_Task item_.
Of the lines below, copy those that hold the word "agent".

□ □ □

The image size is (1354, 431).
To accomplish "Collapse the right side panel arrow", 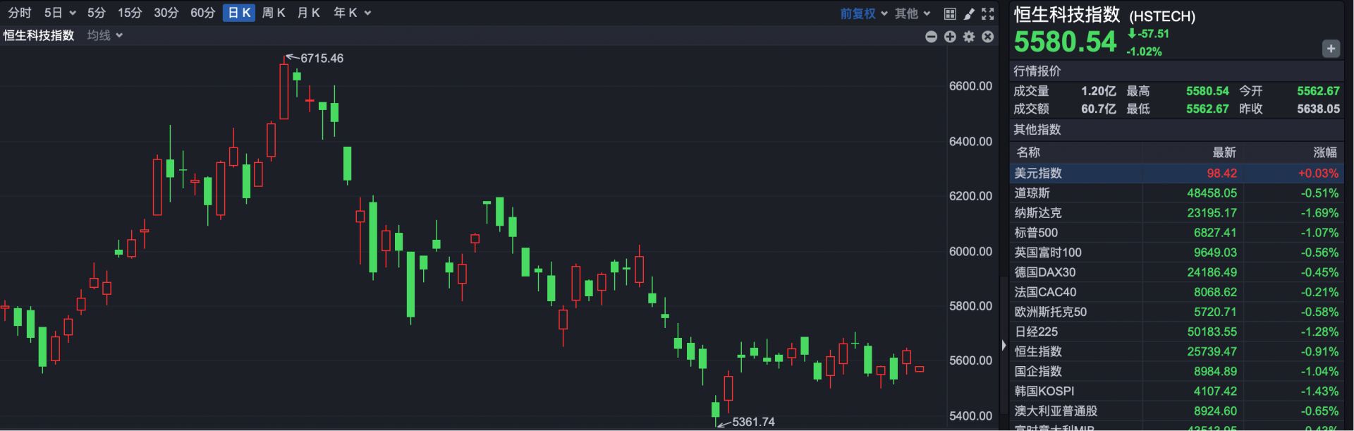I will [x=1004, y=345].
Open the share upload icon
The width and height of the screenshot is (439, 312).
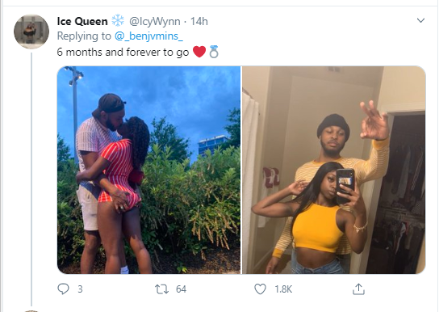point(358,289)
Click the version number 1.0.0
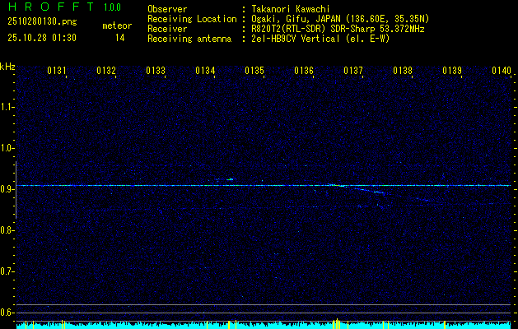 pyautogui.click(x=112, y=7)
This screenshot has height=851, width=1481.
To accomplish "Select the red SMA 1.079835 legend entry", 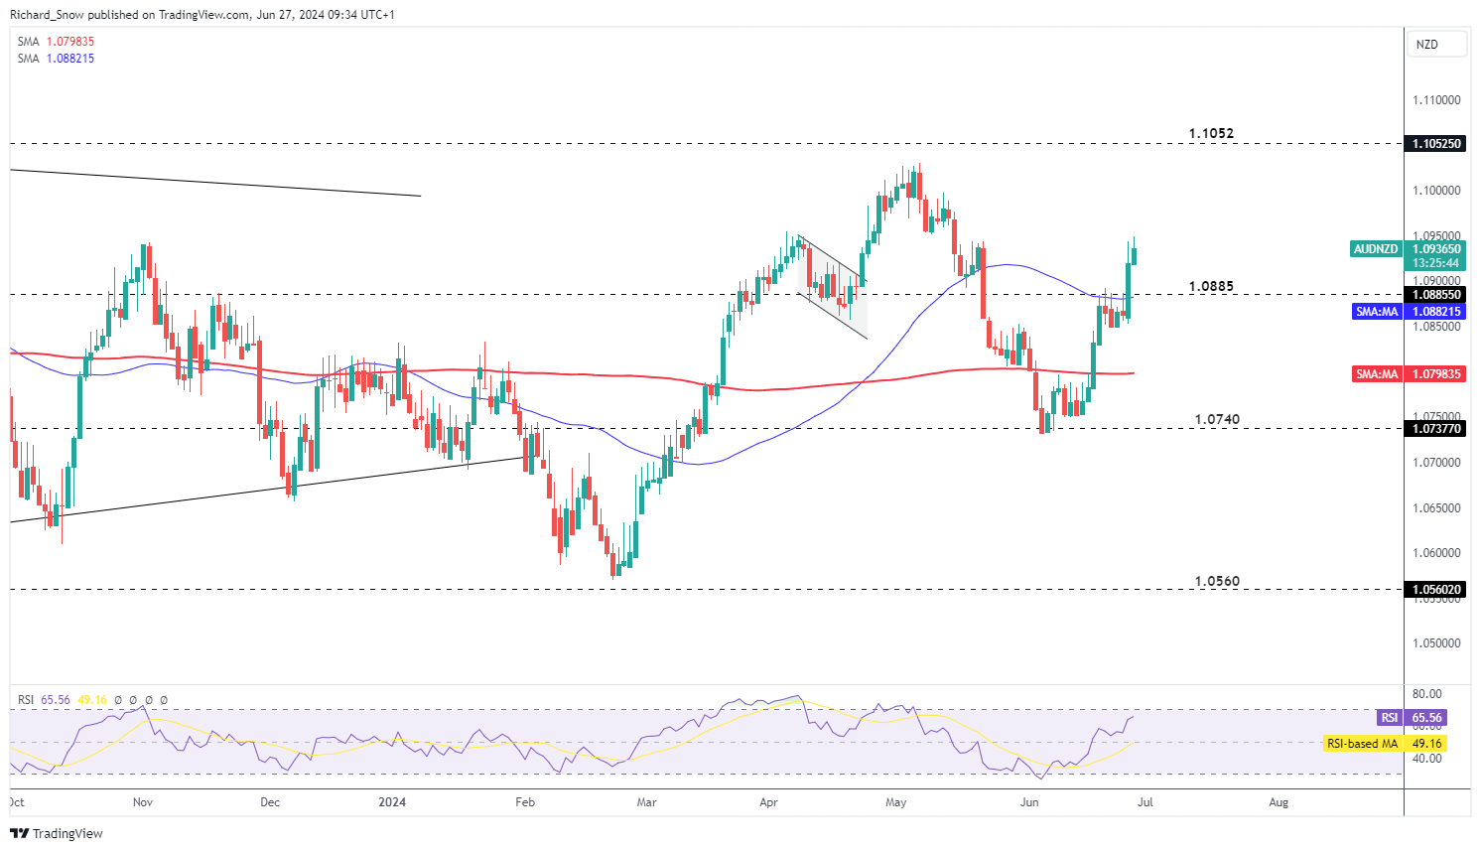I will 57,42.

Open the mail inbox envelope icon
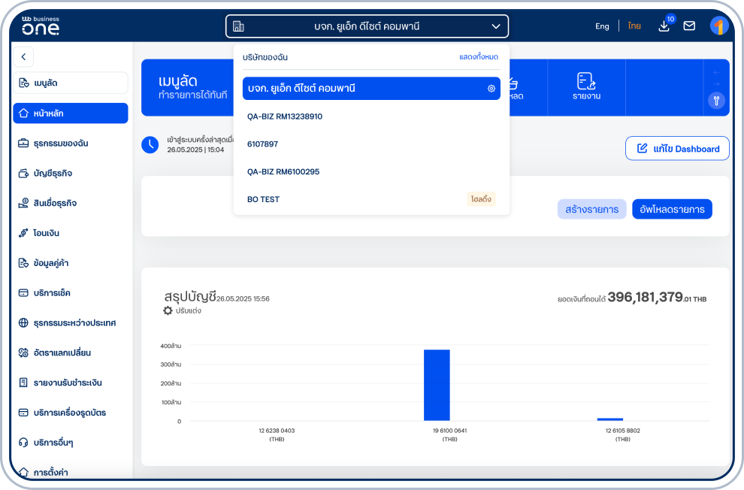(x=689, y=26)
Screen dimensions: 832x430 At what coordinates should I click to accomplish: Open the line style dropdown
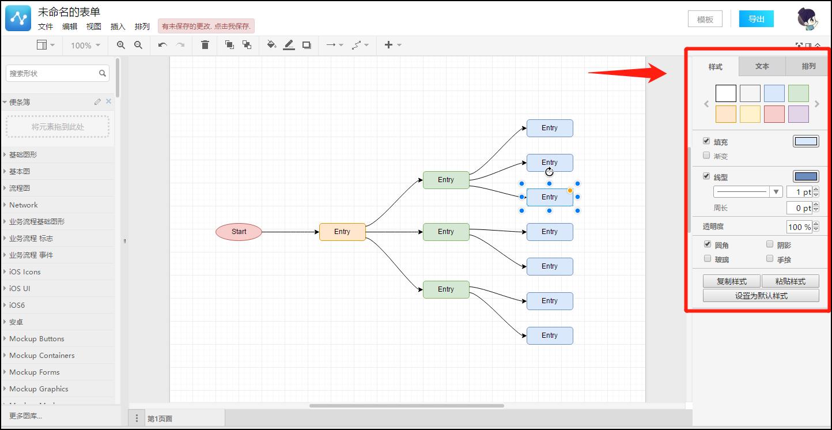(x=747, y=192)
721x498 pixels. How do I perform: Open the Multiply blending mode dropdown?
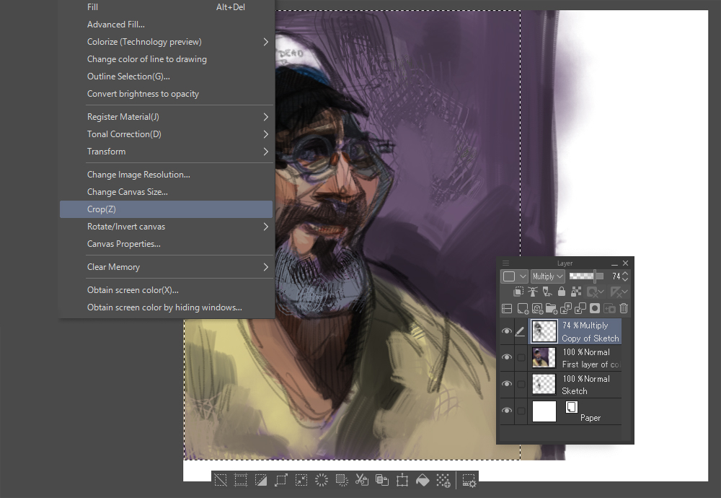tap(547, 276)
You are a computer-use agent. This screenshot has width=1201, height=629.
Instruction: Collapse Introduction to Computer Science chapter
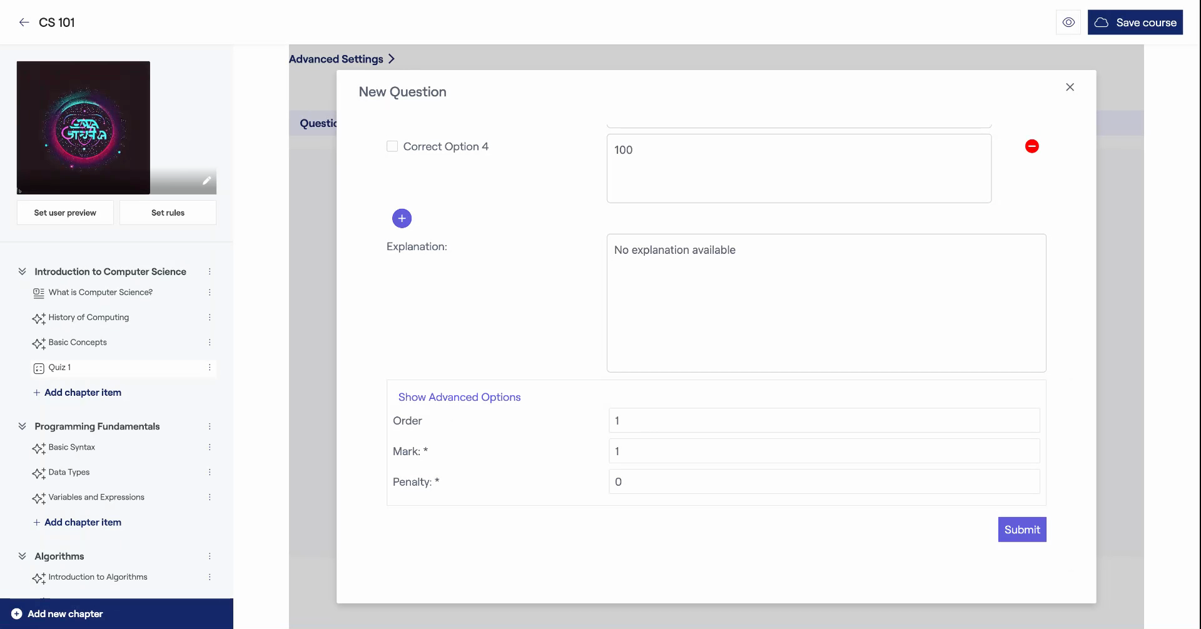[x=23, y=271]
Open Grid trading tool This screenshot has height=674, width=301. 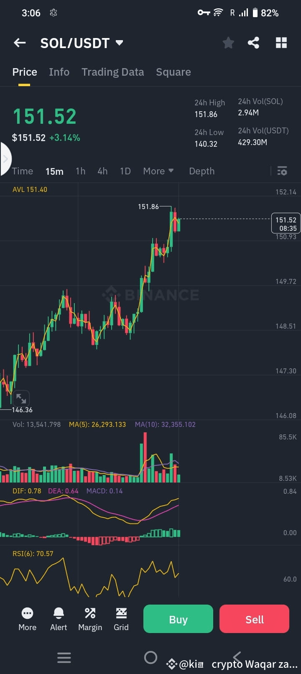point(121,619)
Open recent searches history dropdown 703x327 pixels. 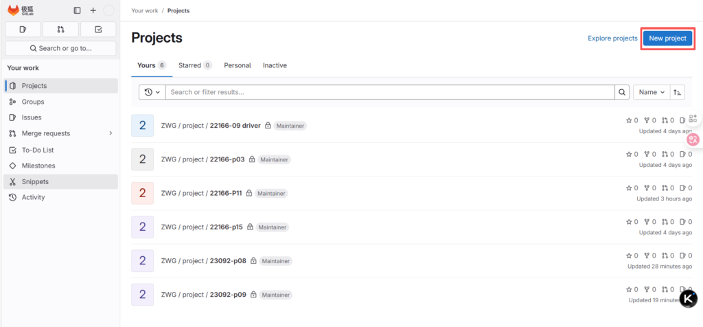pos(152,92)
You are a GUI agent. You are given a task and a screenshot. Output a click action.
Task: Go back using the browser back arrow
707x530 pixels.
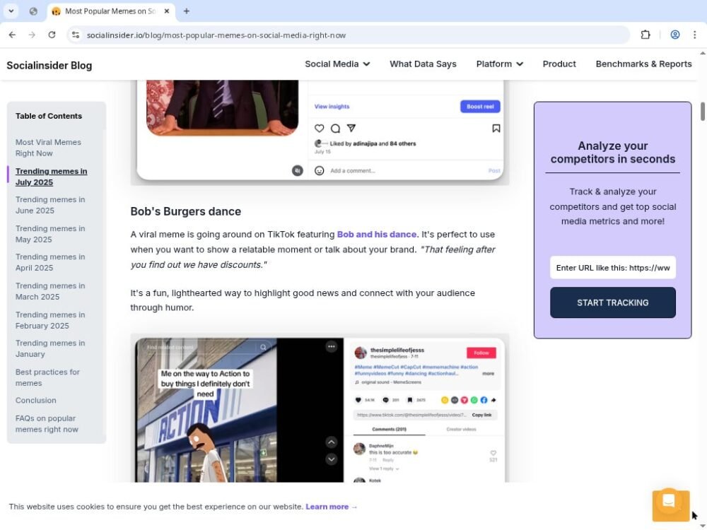pyautogui.click(x=12, y=35)
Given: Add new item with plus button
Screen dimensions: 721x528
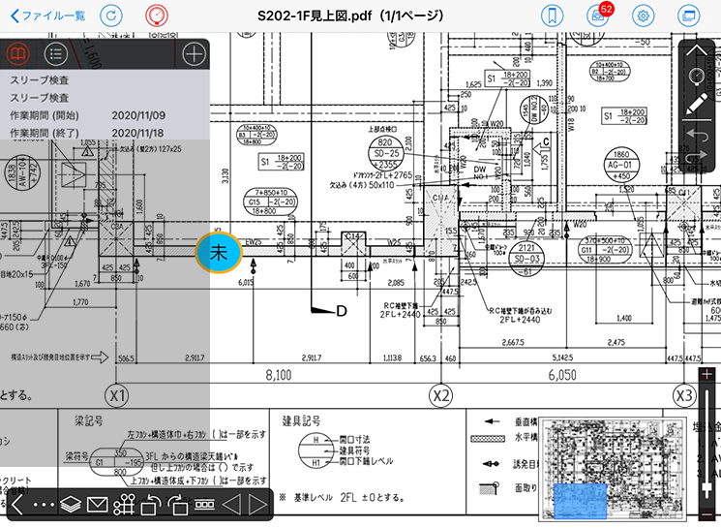Looking at the screenshot, I should [x=194, y=53].
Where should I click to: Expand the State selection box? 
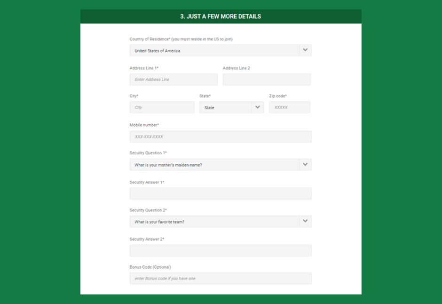226,107
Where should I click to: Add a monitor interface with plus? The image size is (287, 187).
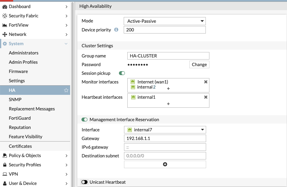tap(168, 89)
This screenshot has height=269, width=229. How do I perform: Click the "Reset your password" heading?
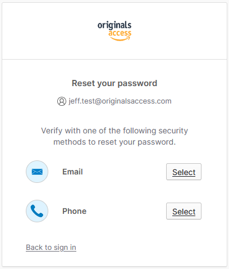[x=115, y=83]
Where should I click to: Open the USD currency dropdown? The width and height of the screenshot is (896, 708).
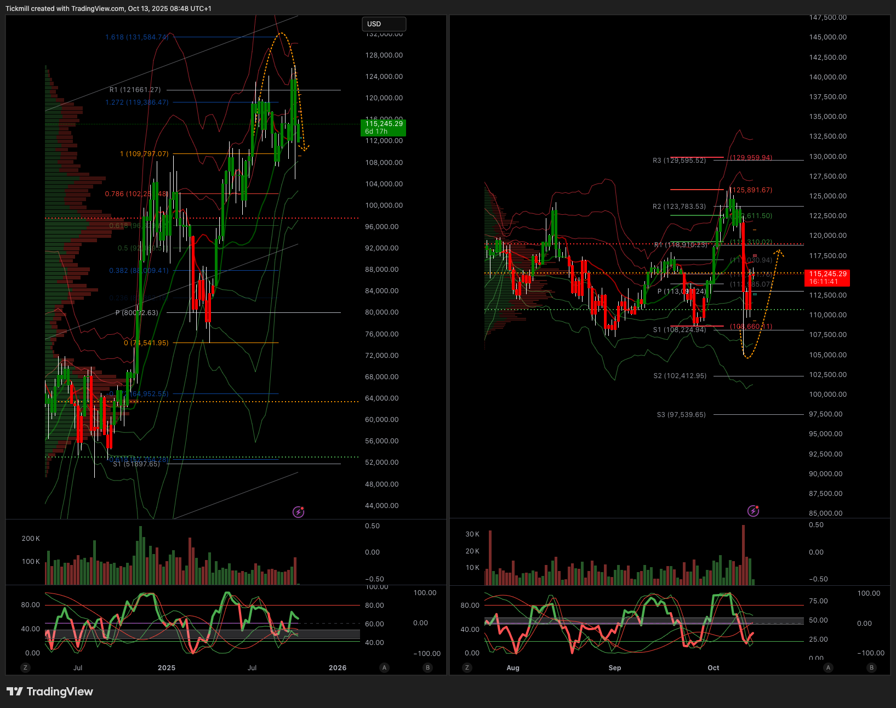pos(384,24)
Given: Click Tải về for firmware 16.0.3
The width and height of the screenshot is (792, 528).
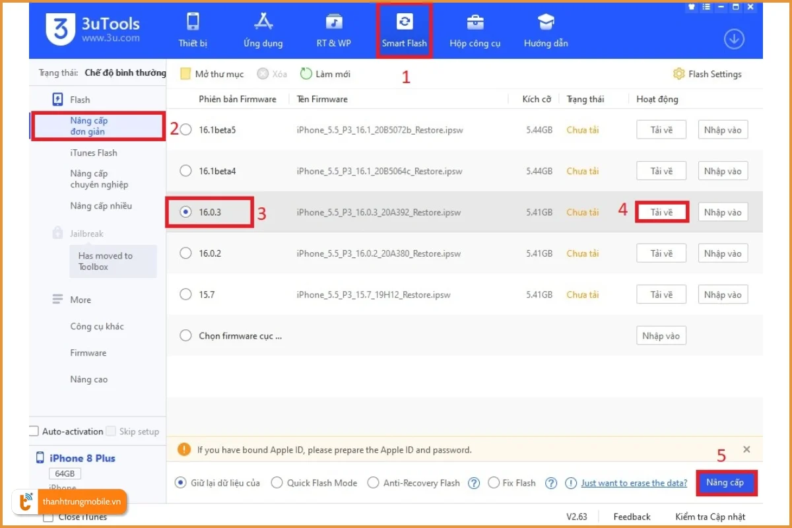Looking at the screenshot, I should click(661, 213).
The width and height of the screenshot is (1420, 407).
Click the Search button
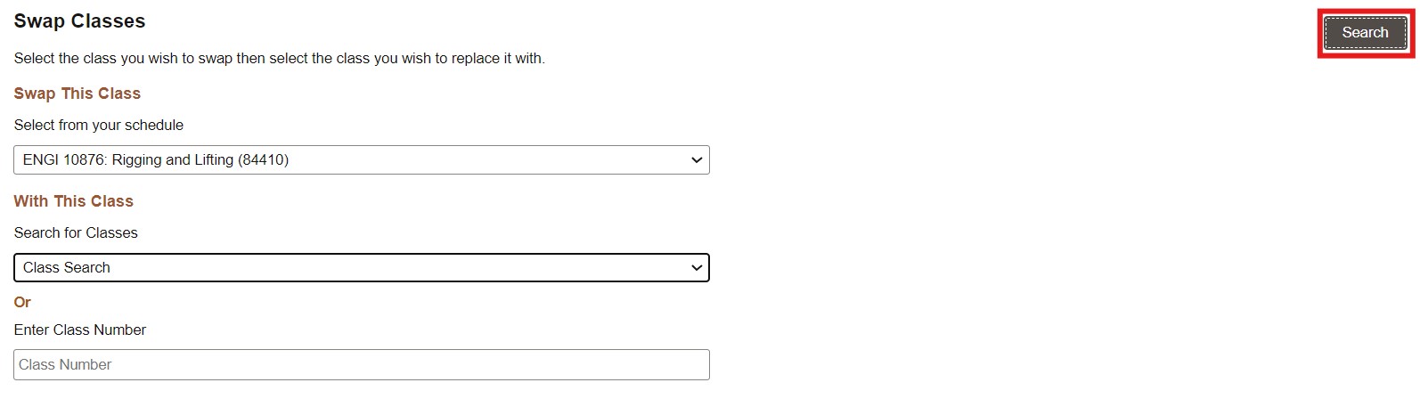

□ □ □

_Exercise solution_.
You are a computer-use agent. This screenshot has width=1201, height=629.
You are a GUI agent. You are given a task and a screenshot. Output a click action.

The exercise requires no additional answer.